■ Objective
Can you reproduce every line of the records below word for word, omitting the pictures?

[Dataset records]
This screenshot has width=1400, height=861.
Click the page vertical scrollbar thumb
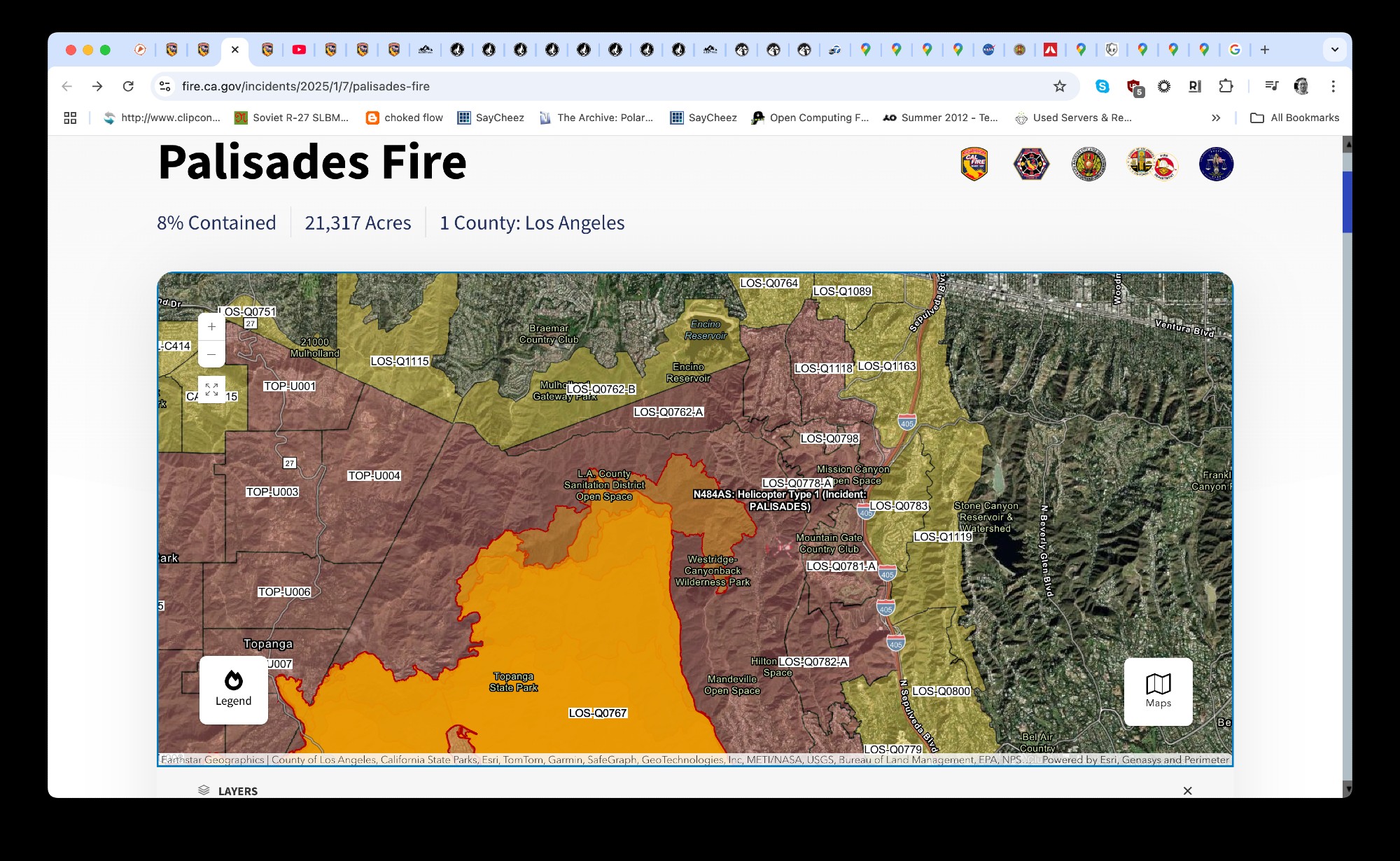[x=1347, y=202]
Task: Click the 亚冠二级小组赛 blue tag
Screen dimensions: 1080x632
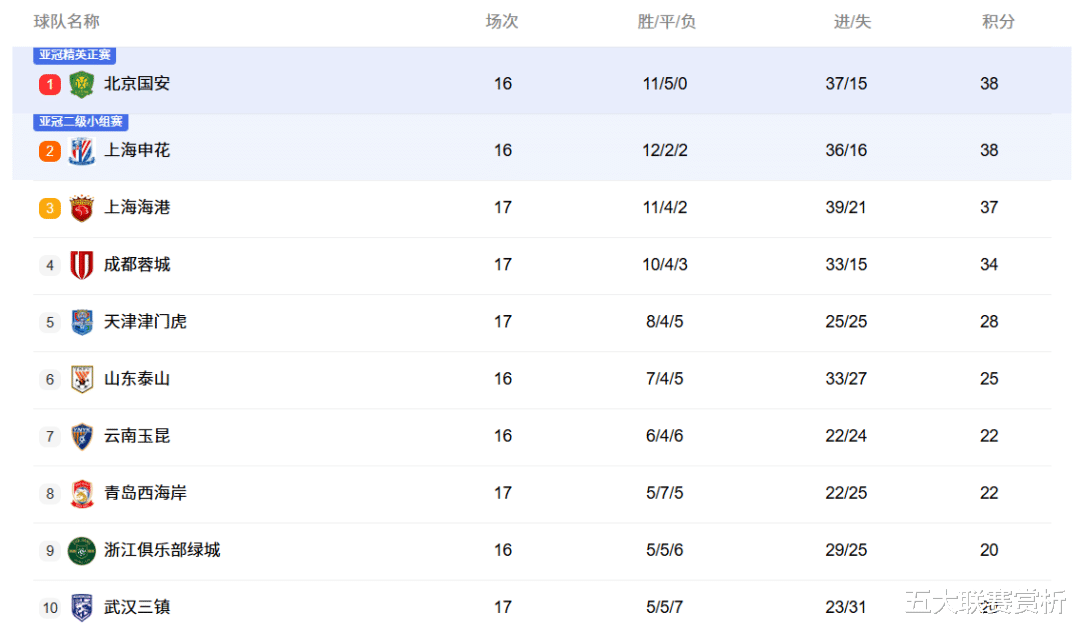Action: tap(81, 122)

■ In response
This screenshot has width=1400, height=861.
Click the page vertical scrollbar thumb
[x=1347, y=202]
Task: Click the 亚冠二级小组赛 blue tag
Screen dimensions: 1080x632
Action: tap(81, 122)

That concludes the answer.